WASHINGTON -- President Bush marked the anniversary of the Iraq war Sunday by touting the efforts to build democracy there and avoiding any mention of the daily violence that rages three years after he ordered an invasion. The president didn't utter the word "war."...

NEDRA PICKLER ~ The Associated Press

~ President marks invasion anniversary without using the word 'war' during statement to the media.

WASHINGTON -- President Bush marked the anniversary of the Iraq war Sunday by touting the efforts to build democracy there and avoiding any mention of the daily violence that rages three years after he ordered an invasion.

The president didn't utter the word "war."

"We are implementing a strategy that will lead to victory in Iraq," the president assured a public that is increasingly skeptical that he has a plan to end the fighting after the deaths of more than 2,300 U.S. troops.

Administration officials repeated the mantra that progress continues toward building a unified Iraqi government and nation.

"Now is the time for resolve, not retreat," Defense Secretary Donald H. Rumsfeld wrote in a column for The Washington Post. "Turning our backs on postwar Iraq today would be the modern equivalent of handing postwar Germany back to the Nazis."

Yet there were acknowledgments from the top commander of U.S. forces in Iraq that the situation is fragile and that he did not predict the strength of the insurgency.

"I did not think it would be as robust as it has been," Gen. George W. Casey said on NBC's "Meet the Press." "And it's something that, obviously, with my time here on the ground, my thinking on that has gained much greater clarity and insight."

Bush did not mention the insurgent attacks, the car bombs or the mounting Iraqi deaths in a two-minute statement to reporters outside the White House after returning from a weekend at Camp David. Avoiding the word "war," he called the day "the third anniversary of the beginning of the liberation of Iraq."

## DATASET CONTENT:
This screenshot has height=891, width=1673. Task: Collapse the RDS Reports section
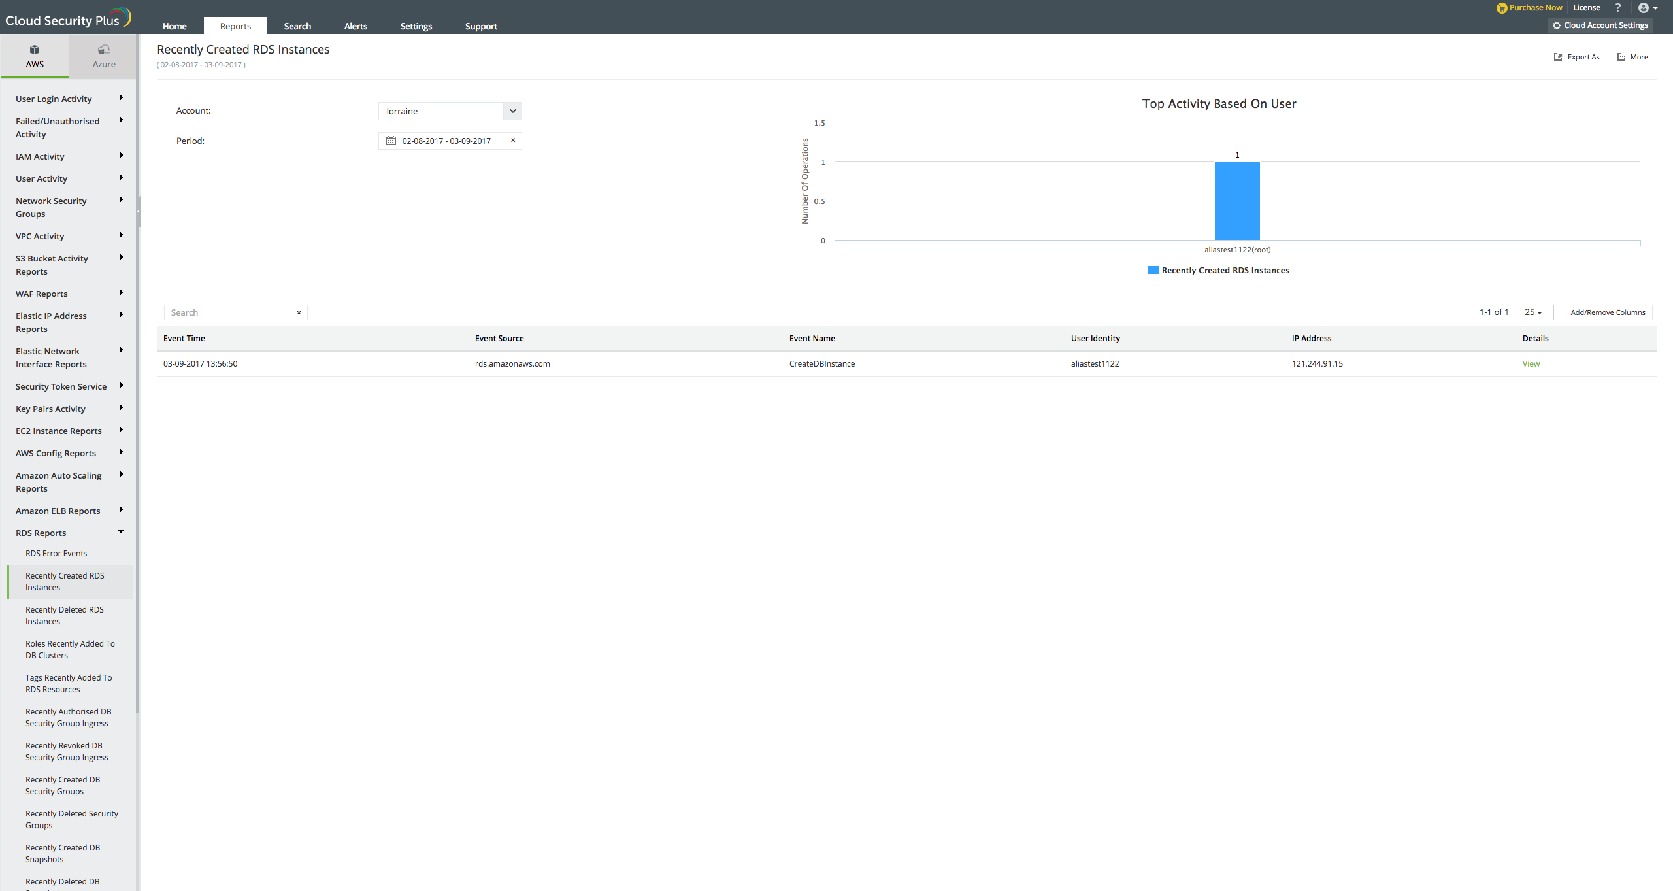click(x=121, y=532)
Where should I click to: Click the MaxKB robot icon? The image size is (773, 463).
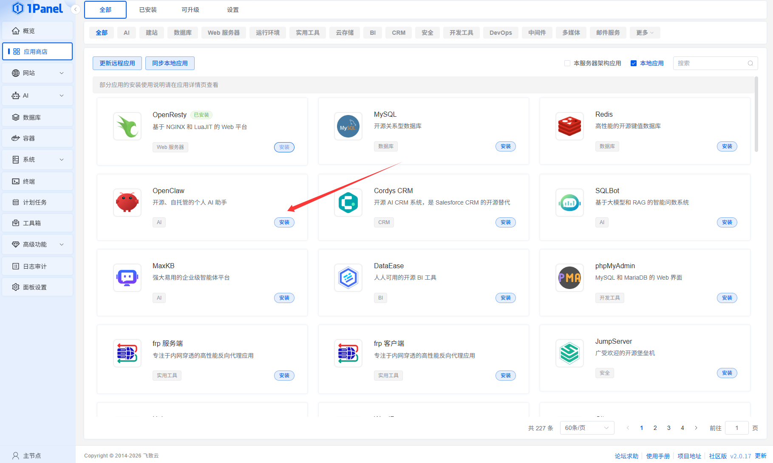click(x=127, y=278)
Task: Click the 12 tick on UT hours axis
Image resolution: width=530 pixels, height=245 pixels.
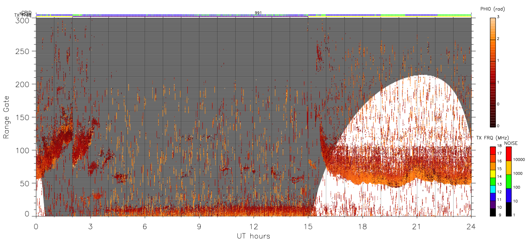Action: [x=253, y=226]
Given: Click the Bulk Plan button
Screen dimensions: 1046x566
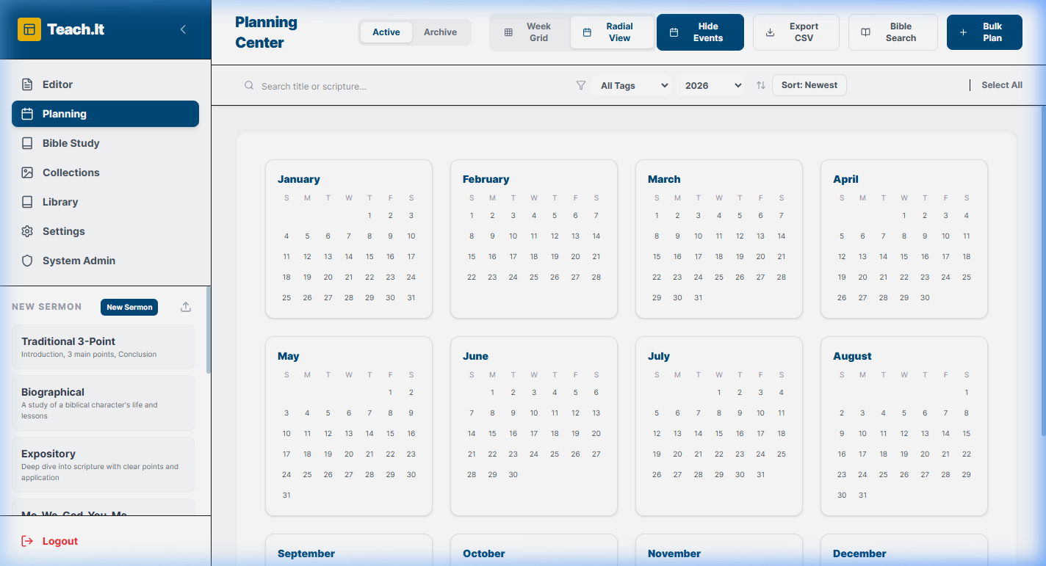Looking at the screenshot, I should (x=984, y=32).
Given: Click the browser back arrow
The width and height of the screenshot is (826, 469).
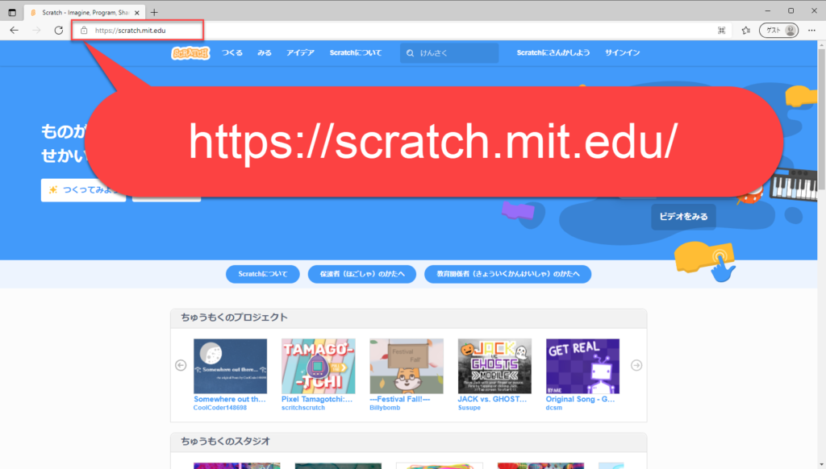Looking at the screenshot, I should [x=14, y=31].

## JOB A:
Answer these questions from the article about the Iraq war anniversary, one line each:
(i) How long was Bush's statement to reporters outside the White House?
(ii) On which television program did Gen. George W. Casey speak?
(iii) More than how many U.S. troops had died, according to the article?
## JOB B:
Summarize the article about the Iraq war anniversary in two sentences.
## JOB C:
Write the next few paragraphs of the article about the Iraq war anniversary, picking up after its final sentence.

## TASK RESPONSE A:
(i) Two minutes.
(ii) NBC's "Meet the Press."
(iii) More than 2,300.

## TASK RESPONSE B:
On the third anniversary of the Iraq invasion, President Bush promoted efforts to build democracy there, said his strategy would lead to victory, and avoided both the word "war" and any mention of the ongoing violence. Defense Secretary Donald H. Rumsfeld urged resolve rather than retreat, while Gen. George W. Casey acknowledged that the situation was fragile and that he had not expected the insurgency to be as strong as it proved.

## TASK RESPONSE C:
The president only indirectly referred to the violence when he said he spent the morning reflecting on the sacrifices made by U.S. troops. Bush said he spoke by phone earlier in the day with the U.S. ambassador to Iraq, Zalmay Khalilzad, and had received a positive report.

The White House is trying to remind the disapproving public of Bush's vision for Iraq with a public relations blitz. The president plans to give a series of speeches on Iraq, beginning Monday in Cleveland.

More than three-fourths of the public thinks it's likely that Iraq is headed toward civil war, according to an AP-Ipsos poll taken in early March.

And two-thirds of Americans say the U.S. is losing ground in preventing civil war in Iraq, according to a Pew Research Center poll taken in the same period. That's up from 48 percent in January.

On Sunday, Vice President Dick Cheney did not express any regret for predicting in the days before the invasion that U.S. troops would be greeted as liberators or his assessment 10 months ago that the insurgency was in its "last throes." On the contrary, he said the optimistic statements "were basically accurate, reflect reality."

Like Bush, Cheney touted the political progress in Iraq, pointing out that the Iraqis have met the political deadlines set for them and predicting they will form a unified government "shortly."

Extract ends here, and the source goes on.